## TASK GOAL
Find the word "avatar" in the records below. List each line containing it.

Stored records:
►

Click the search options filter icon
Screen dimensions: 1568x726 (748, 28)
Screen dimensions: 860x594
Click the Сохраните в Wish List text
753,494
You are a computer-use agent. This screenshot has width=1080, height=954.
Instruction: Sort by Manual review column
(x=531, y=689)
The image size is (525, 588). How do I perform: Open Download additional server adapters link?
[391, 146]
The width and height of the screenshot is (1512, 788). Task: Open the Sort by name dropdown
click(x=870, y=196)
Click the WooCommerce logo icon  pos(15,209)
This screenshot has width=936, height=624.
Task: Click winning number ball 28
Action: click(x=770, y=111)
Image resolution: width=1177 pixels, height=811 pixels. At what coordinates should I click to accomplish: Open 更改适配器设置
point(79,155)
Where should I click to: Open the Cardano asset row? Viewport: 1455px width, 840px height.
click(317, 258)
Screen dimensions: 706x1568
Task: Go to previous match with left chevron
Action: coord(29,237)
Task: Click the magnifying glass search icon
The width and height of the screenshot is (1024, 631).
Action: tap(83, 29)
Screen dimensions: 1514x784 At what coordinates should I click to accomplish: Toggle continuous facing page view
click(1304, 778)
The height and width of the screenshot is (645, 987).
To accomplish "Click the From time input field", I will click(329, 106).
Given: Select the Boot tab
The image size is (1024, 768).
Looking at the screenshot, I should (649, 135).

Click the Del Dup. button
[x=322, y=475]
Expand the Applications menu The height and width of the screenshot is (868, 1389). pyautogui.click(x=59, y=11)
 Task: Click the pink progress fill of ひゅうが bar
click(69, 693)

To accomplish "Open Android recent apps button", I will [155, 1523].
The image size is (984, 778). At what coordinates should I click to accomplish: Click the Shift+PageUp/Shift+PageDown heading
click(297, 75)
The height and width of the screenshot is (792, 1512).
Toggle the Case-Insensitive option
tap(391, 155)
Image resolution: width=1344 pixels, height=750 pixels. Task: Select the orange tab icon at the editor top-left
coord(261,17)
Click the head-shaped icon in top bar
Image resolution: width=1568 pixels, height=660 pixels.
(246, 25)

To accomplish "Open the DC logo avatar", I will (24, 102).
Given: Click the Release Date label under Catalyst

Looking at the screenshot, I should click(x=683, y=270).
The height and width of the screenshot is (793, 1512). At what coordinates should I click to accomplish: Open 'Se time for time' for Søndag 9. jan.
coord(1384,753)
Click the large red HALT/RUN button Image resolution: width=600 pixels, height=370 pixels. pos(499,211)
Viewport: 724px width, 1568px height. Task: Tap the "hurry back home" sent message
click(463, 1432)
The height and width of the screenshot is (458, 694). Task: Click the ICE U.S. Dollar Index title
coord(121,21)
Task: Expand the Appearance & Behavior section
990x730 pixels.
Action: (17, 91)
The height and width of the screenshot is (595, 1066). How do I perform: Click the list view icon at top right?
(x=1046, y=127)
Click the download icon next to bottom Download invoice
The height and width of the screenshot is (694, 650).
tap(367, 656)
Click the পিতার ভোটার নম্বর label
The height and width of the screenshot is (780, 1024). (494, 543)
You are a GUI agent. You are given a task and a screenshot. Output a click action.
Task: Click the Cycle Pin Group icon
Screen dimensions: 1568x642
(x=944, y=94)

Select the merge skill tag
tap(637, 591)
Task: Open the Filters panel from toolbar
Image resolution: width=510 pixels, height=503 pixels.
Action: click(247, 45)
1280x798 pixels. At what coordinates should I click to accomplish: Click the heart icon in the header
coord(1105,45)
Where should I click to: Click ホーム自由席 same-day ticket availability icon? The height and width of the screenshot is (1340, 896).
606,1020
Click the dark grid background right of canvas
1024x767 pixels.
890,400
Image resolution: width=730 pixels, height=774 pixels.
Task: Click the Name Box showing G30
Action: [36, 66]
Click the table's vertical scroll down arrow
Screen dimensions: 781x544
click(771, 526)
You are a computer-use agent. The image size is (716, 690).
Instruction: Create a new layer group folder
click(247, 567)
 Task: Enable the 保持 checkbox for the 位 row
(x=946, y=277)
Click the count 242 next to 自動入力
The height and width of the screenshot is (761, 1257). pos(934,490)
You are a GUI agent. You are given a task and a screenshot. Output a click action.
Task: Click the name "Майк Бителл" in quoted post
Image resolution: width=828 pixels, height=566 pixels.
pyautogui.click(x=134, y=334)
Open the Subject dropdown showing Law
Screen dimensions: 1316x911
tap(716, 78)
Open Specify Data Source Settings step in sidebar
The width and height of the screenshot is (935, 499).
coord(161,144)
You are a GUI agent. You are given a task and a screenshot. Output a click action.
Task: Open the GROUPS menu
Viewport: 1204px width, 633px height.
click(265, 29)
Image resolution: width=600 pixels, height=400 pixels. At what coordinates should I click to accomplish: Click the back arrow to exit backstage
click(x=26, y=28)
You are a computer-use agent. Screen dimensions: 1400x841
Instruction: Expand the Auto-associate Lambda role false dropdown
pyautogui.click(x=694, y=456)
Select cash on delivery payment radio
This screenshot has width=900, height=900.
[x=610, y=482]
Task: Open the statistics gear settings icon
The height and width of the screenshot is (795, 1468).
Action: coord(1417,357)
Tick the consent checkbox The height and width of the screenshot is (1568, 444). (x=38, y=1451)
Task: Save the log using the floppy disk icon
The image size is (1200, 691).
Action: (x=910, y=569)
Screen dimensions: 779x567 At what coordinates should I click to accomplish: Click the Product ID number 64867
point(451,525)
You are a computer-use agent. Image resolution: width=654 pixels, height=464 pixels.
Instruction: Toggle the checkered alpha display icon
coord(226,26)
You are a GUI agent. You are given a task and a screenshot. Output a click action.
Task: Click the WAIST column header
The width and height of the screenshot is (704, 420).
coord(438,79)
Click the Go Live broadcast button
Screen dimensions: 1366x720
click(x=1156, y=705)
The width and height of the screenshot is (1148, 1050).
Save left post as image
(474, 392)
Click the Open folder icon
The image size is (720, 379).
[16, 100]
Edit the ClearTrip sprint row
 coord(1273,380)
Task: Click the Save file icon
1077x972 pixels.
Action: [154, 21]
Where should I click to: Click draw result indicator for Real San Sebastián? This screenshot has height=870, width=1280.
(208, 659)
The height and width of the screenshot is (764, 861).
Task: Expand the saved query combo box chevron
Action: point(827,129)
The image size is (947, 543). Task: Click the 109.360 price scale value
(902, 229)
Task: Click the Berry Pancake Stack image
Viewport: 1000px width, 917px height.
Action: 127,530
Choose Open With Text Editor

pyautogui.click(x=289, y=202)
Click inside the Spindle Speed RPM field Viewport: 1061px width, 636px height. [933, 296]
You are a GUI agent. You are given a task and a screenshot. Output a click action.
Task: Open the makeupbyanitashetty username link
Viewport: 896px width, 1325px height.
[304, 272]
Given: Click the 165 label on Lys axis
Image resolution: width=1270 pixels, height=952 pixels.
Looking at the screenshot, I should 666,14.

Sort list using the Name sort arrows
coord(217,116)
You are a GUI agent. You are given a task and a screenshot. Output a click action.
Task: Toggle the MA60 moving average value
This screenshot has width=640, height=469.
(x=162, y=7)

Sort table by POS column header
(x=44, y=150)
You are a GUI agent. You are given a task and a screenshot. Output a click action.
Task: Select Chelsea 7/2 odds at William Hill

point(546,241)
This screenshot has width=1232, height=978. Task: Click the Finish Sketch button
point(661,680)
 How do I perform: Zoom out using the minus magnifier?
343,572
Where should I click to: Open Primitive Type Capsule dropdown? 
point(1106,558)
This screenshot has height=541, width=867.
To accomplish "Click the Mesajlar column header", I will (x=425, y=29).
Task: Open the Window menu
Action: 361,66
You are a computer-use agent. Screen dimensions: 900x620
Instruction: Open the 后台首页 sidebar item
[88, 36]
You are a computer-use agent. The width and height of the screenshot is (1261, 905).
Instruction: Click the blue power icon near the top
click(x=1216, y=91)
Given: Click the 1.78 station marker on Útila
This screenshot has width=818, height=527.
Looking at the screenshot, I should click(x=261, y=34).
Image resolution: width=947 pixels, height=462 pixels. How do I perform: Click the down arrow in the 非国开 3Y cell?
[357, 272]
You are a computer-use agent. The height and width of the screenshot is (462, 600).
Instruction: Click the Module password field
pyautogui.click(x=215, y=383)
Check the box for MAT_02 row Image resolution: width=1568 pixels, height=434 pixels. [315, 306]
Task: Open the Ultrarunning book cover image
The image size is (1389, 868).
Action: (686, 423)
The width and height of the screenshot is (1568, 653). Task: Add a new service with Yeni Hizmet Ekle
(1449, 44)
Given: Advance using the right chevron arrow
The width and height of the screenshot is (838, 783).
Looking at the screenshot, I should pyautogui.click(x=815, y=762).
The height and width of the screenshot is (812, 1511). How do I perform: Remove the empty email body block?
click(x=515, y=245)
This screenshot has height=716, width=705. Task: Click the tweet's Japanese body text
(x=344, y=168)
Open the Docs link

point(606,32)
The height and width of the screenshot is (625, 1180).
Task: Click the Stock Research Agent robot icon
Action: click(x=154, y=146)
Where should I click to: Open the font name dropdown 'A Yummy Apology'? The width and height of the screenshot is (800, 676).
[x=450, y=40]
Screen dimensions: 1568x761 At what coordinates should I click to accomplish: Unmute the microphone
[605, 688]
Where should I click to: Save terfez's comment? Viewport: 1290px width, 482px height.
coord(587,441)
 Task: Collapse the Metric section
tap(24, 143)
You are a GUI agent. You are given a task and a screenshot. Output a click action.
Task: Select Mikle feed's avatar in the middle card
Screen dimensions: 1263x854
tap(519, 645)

◄

## EXERCISE ANSWER
To accomplish "Open the DC logo avatar", I will (24, 102).
Task: Select Mikle feed's avatar in the middle card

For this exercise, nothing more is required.